[openstack-dev] [Neutron][LBaaS] Barbican Neutron LBaaS Integration Ideas
John Wood
john.wood at RACKSPACE.COM
Fri Jun 6 21:53:05 UTC 2014
Hello Jorge,
Just noting that for option #2, it seems to me that the registration feature in Barbican would not be required for the first version of this integration effort, but we should create a blueprint for it nonetheless.
As for your question about services not registering/unregistering, I don't see an issue as long as the presence or absence of registered services on a Container/Secret does not **block** actions from happening, but rather is information that can be used to warn clients through their processes. For example, Barbican would still delete a Container/Secret even if it had registered services.
Does that all make sense though?
Thanks,
John
________________________________________
From: Youcef Laribi [Youcef.Laribi at citrix.com]
Sent: Friday, June 06, 2014 2:47 PM
To: OpenStack Development Mailing List (not for usage questions)
Subject: Re: [openstack-dev] [Neutron][LBaaS] Barbican Neutron LBaaS Integration Ideas
+1 for option 2.
In addition as an additional safeguard, the LBaaS service could check with Barbican when failing to use an existing secret to see if the secret has changed (lazy detection).
Youcef
-----Original Message-----
From: Jorge Miramontes [mailto:jorge.miramontes at RACKSPACE.COM]
Sent: Friday, June 06, 2014 12:16 PM
To: OpenStack Development Mailing List (not for usage questions)

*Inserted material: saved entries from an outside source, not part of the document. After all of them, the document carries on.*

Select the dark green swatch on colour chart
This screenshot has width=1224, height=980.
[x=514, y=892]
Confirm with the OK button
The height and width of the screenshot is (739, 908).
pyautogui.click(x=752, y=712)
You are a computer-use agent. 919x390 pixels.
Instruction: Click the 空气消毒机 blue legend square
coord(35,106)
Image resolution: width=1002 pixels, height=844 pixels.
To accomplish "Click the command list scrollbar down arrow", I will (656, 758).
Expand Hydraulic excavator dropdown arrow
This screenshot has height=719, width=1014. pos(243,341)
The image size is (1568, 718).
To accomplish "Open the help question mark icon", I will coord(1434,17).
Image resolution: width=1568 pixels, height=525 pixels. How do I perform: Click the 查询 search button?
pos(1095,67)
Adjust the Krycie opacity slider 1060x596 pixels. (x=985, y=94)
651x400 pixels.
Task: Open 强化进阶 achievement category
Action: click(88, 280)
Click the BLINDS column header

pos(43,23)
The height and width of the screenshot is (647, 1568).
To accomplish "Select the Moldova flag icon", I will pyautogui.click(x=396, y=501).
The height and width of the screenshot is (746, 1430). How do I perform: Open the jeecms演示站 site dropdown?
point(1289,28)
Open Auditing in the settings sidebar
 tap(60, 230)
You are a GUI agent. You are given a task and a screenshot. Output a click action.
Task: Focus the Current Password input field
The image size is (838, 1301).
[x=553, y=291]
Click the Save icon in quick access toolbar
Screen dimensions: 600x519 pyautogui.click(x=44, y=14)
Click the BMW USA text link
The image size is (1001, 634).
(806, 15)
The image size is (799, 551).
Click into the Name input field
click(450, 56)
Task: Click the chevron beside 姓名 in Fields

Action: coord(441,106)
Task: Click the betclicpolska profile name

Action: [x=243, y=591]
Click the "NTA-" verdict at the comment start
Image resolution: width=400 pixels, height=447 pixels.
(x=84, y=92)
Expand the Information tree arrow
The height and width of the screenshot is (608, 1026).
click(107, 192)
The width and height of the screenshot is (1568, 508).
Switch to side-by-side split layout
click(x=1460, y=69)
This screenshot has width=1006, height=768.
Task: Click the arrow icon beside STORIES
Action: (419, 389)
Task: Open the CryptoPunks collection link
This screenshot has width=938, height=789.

Subject: [openstack-dev] [Neutron][LBaaS] Barbican Neutron LBaaS Integration Ideas
Hey everyone,
Per our IRC discussion yesterday I'd like to continue the discussion on how Barbican and Neutron LBaaS will interact. There are currently two ideas in play and both will work. If you have another idea please free to add it so that we may evaluate all the options relative to each other.
Here are the two current ideas:
1. Create an eventing system for Barbican that Neutron LBaaS (and other
services) consumes to identify when to update/delete updated secrets from Barbican. For those that aren't up to date with the Neutron LBaaS API Revision, the project/tenant/user provides a secret (container?) id when enabling SSL/TLS functionality.
* Example: If a user makes a change to a secret/container in Barbican then Neutron LBaaS will see an event and take the appropriate action.
PROS:
- Barbican is going to create an eventing system regardless so it will be supported.
- Decisions are made on behalf of the user which lessens the amount of calls the user has to make.
CONS:
- An eventing framework can become complex especially since we need to ensure delivery of an event.
- Implementing an eventing system will take more time than option #2ŠI think.
2. Push orchestration decisions to API users. This idea comes with two assumptions. The first assumption is that most providers' customers use the cloud via a GUI, which in turn can handle any orchestration decisions that need to be made. The second assumption is that power API users are savvy and can handle their decisions as well. Using this method requires services, such as LBaaS, to "register" in the form of metadata to a barbican container.
* Example: If a user makes a change to a secret the GUI can see which services are registered and opt to warn the user of consequences. Power users can look at the registered services and make decisions how they see fit.
PROS:
- Very simple to implement. The only code needed to make this a reality is at the control plane (API) level.
- This option is more loosely coupled that option #1.
CONS:
- Potential for services to not register/unregister. What happens in this case?
- Pushes complexity of decision making on to GUI engineers and power API users.
I would like to get a consensus on which option to move forward with ASAP since the hackathon is coming up and delivering Barbican to Neutron LBaaS integration is essential to exposing SSL/TLS functionality, which almost everyone has stated is a #1/#2 priority.
I'll start the decision making process by advocating for option #2. My reason for choosing option #2 has to deal mostly with the simplicity of implementing such a mechanism. Simplicity also means we can implement the necessary code and get it approved much faster which seems to be a concern for everyone. What option does everyone else want to move forward with?